*Goal:* Edit the part of the records that opens with the line containing "nature (792, 91)" and closes with the line containing "loading (317, 357)", replacing "sheets" with "blankets" and leaving everything else unchanged. Give back only those lines.
--- Data listing ---
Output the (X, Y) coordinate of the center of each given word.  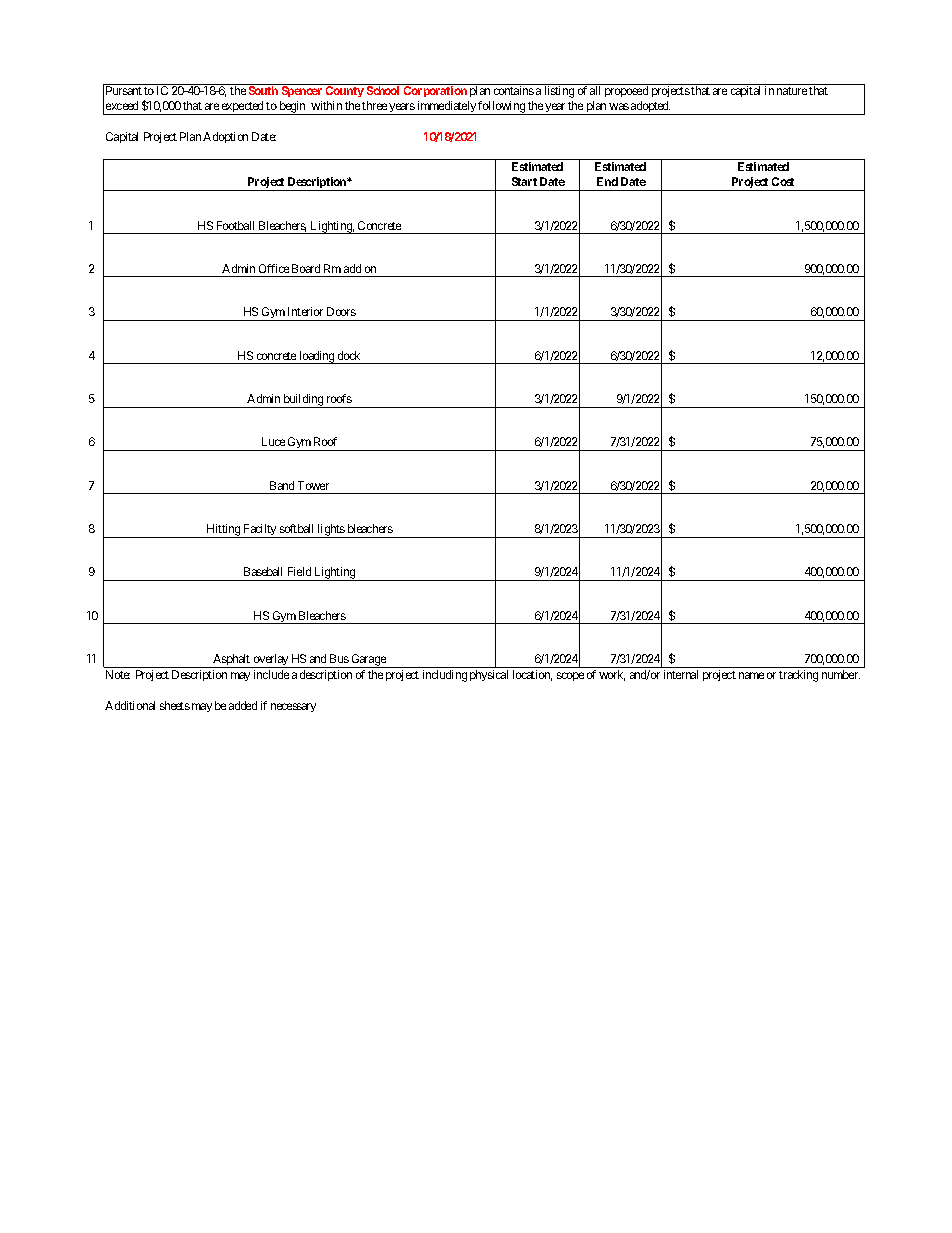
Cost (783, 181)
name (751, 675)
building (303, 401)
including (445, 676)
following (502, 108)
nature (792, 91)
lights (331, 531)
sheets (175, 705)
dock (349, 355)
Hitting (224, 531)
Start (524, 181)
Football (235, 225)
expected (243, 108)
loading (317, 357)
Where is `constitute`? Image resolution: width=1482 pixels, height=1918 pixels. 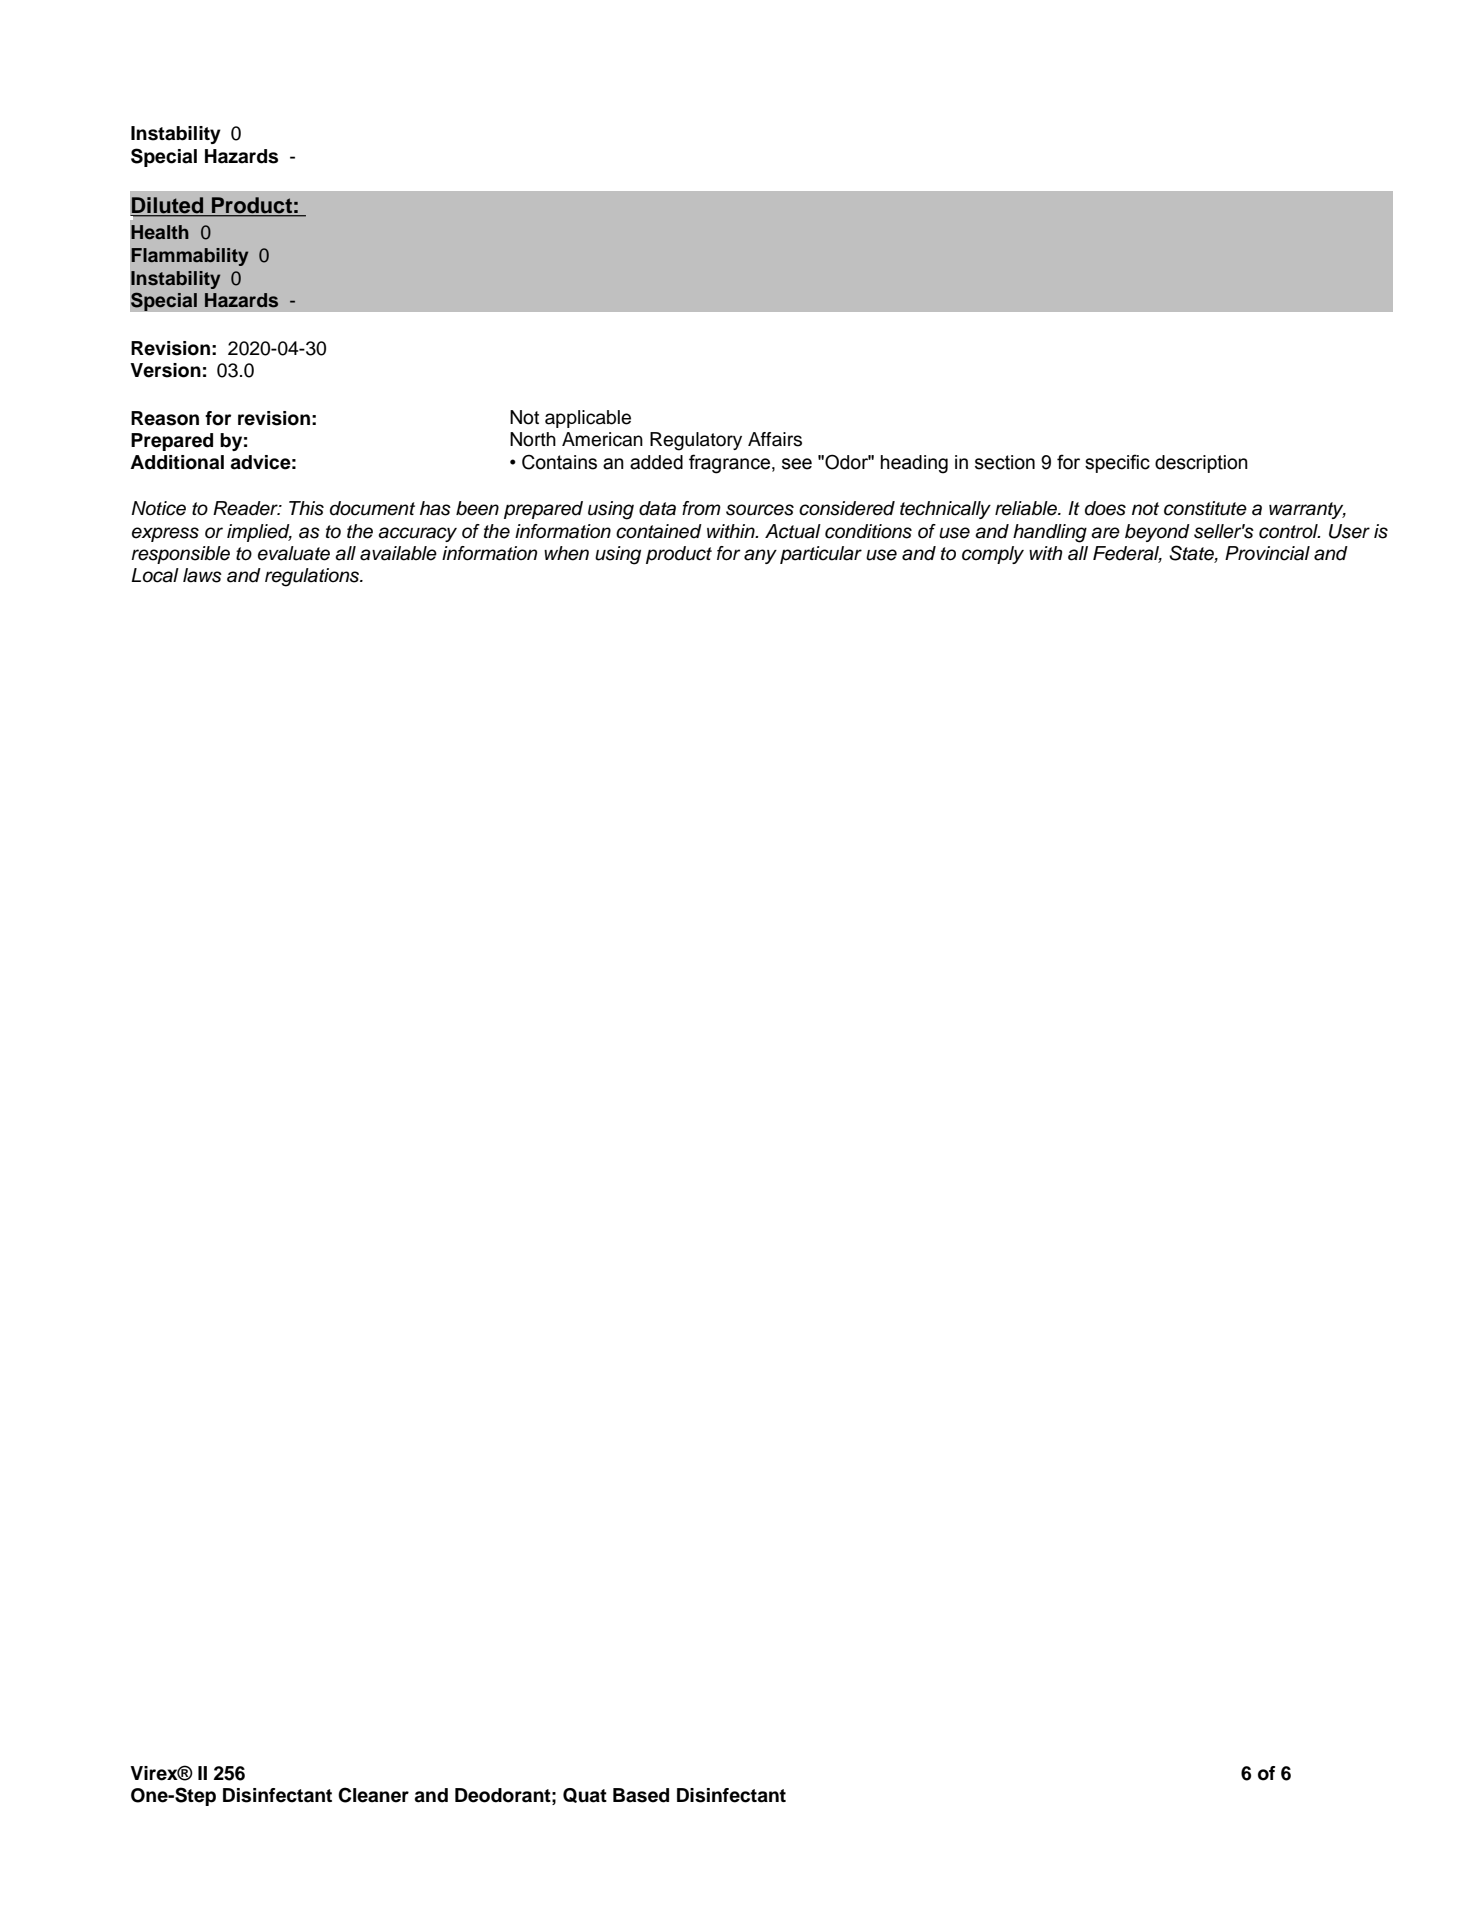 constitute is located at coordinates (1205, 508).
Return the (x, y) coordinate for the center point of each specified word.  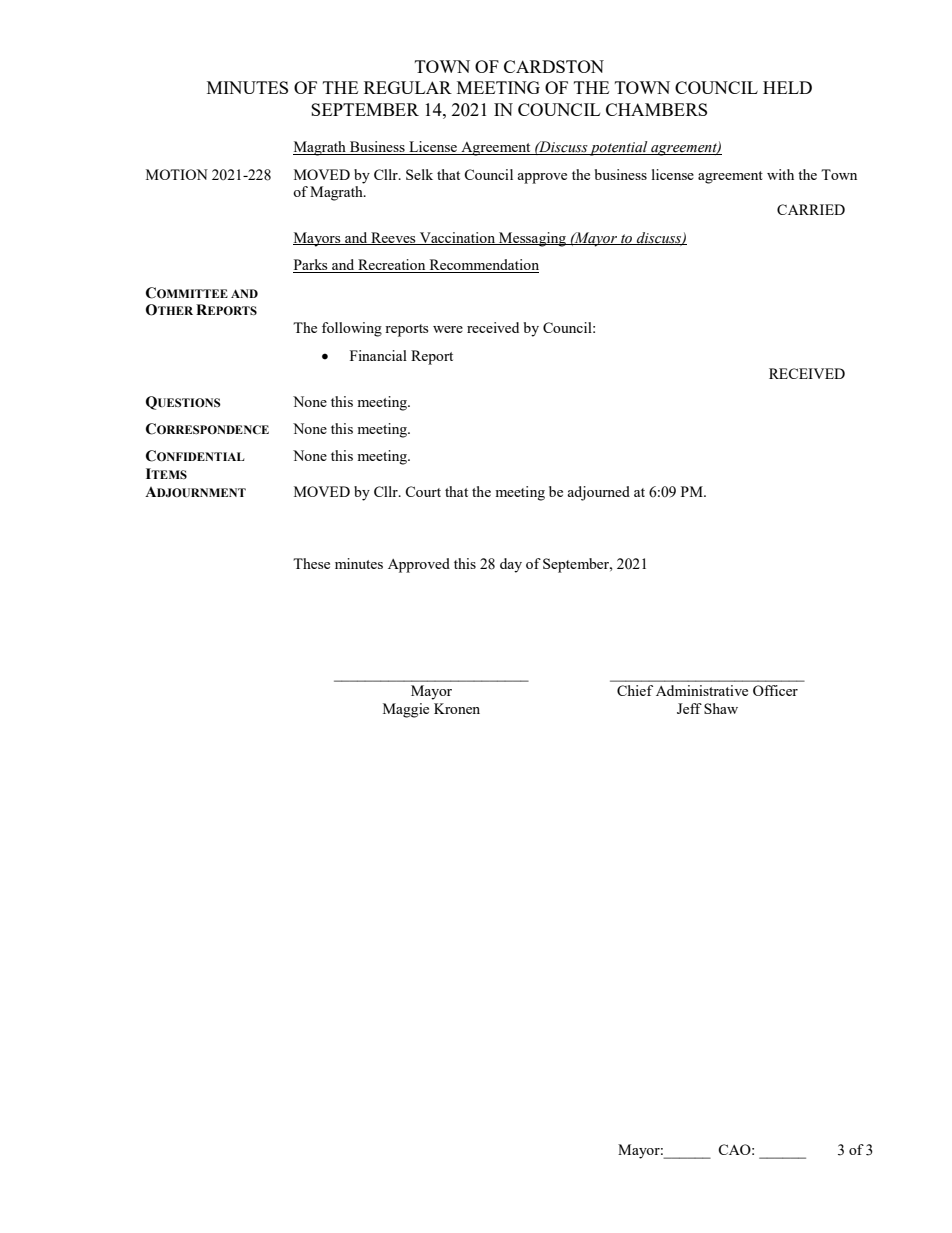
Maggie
---
*Written response:*
nature (792, 91)
lights (331, 531)
blankets (175, 705)
dock (349, 355)
Hitting (224, 531)
Start (524, 181)
Football (235, 225)
expected (243, 108)
loading (317, 357)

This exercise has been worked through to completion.